図12に示すように、STC1はJAK1の発現およびリン酸化を抑制した。
【0063】
5)STC1はIL6の存在下では、THP1細胞におけるSOCS1とJAK1の結合を促進し、JAK1のユビキチン化を促進する(免疫沈降)
上記方法に従いIL6(10ng/ml)、IL6(50ng/ml)及び/又はSTC1(50ng/ml)を添加したTHP1細胞ならびにこれらを添加していないTHP1細胞(コントロール)の細胞全抽出液を免疫沈降した結果を
図13に示す。免疫沈降はTHP1全細胞溶解物を使用し、JAK抗体とA/Gアガロースゲルを用いて、JAK1とJAK1結合タンパク質を回収し、還元剤を加え煮沸後にウエスタンブロットを行った。
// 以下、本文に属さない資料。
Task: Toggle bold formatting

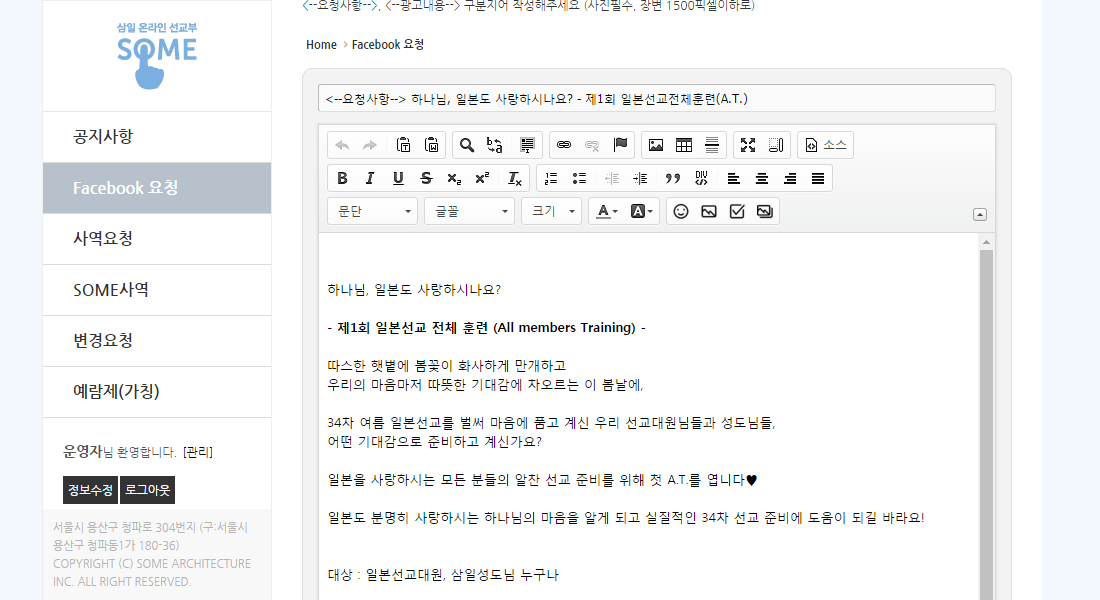Action: [342, 178]
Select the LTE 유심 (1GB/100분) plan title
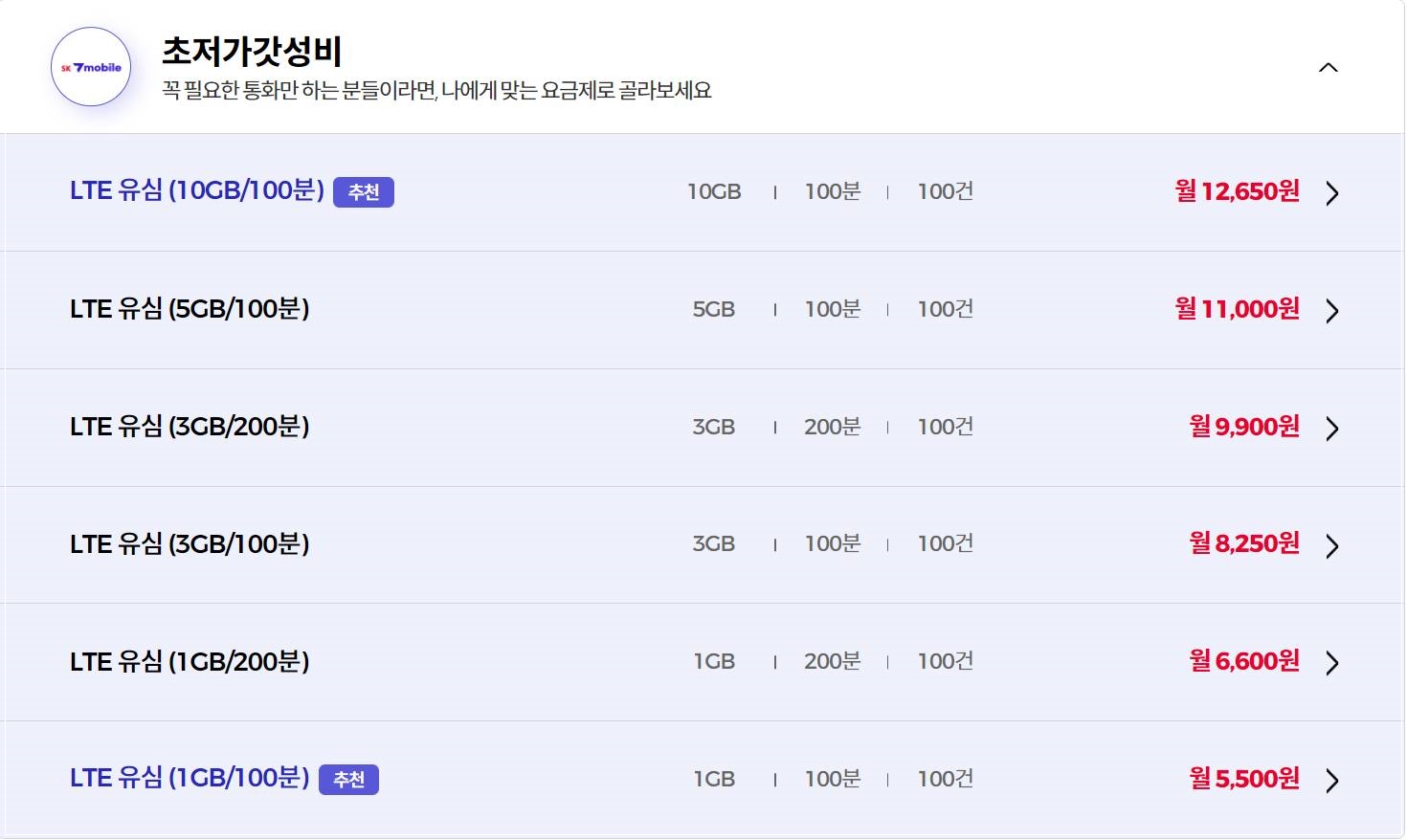The image size is (1407, 840). tap(190, 778)
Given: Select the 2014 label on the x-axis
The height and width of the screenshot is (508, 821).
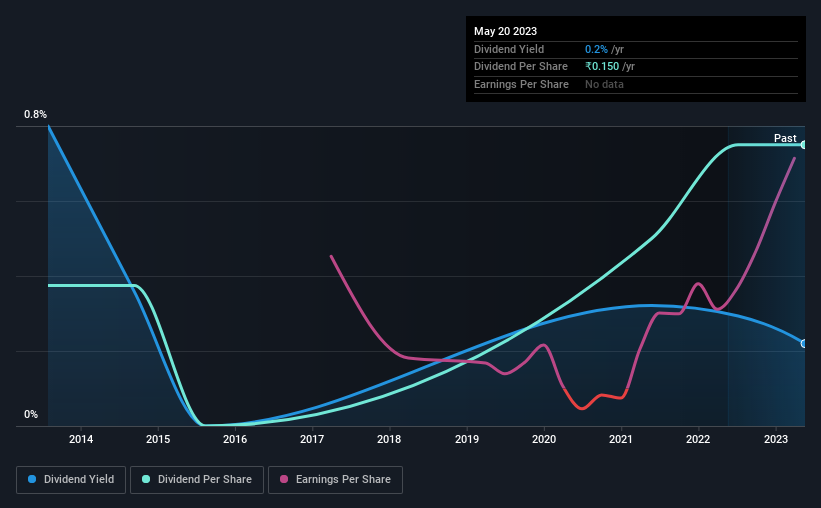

図13に示すように、IL6存在下ではJAK1に結合するSOCS1は減少するが、STC1が存在するとJAK1に結合するSOCS1が増加する。それに従ってJAK1のユビキチン化も促進することが明らかとなった。すなわちSTC1はJAK1とSOCS1の結合を促進し、JAK1のユビキチン化(JAK1の分解)を亢進させる。
【0064】
6)STC1はTHP1細胞においてIL6が誘導するACE2,TMPRSS2の発現を抑制する。
上記方法に従いIL6(10ng/ml)、IL6(50ng/ml)及び/又はSTC1(50ng/ml)を添加したTHP1細胞ならびにこれらを添加していないTHP1細胞(コントロール)の細胞全抽出液をウエスタンブロットした結果を
図14に示す。
図14に示すように、STC1はACE2とTMPRSS2の発現を抑制した。従って、STC1はACE2とTMPRSS2の発現を抑制することによりSARS-CoV2の細胞への感染機会を減少させる可能性がある。
【0065】
7)STC1はSOCS1依存性にACE2,TMPRSS2の発現を抑制する。
上記方法に従いIL6(10ng/ml)、IL6(50ng/ml)及び/又はSTC1(50ng/ml)を添加したTHP1細胞ならびにこれらを添加していないTHP1細胞(コントロール)において、siRNAを用いて、SOCS1を抑制した場合のウエスタンブロットの結果を
図15に示す。siCTRはコントロール群であり、SOCS1が正常と同じ場合の挙動を示す。
図15に示すように、STC1がTHP1細胞に誘導するACE2,TMPRSS2誘導抑制効果はsiRNAを用いてSOCS1をノックダウンすると消失した。このことは、STC1によるACE2,TMPRSS2抑制作用はSOCS1依存性であることを示す。
(動物モデル:マウス・ブレオマイシン経気道投与モデル、肺に炎症が起きている状態)
【0066】
8)STC1はブレオマイシン経気道投与によりマウス肺で誘導されるJAK1の発現誘導、JAK1のリン酸化、ACE2,TMPRSS2発現上昇を抑制する。
上記方法に従い動物(C57BL6マウス)に生理食塩水もしくはブレオマイシンを溶解した生理食塩水を経気管投与し、ブレオマイシンを溶解した生理食塩水を経気管投与群においては、翌日に生理食塩水もしくはSTC1溶解生理食塩水液を経気管投与し、3日後・14日後に肺組織を回収しウエスタンブロットした結果を
図16に示す。
図16に示すように、STC1はブレオマイシン惹起された炎症によるJAK1のリン酸化、STAT3のリン酸化、ACE2の発現上昇、TMPRSS2の発現上昇を抑制した。従って、STC1の経気道投与は、JAK/STAT3経路を抑制すると同時にACE2,TMPRSS2の発現を抑制する。即ち、COVID19おいてサイトカイン放出症候群を抑制し、ACE2、TMPRSS2の発現を抑制することにより、COVID19の感染および重症化を抑制する可能性がある。
図17に今回明らかにしたSTC1の作用機序をまとめる。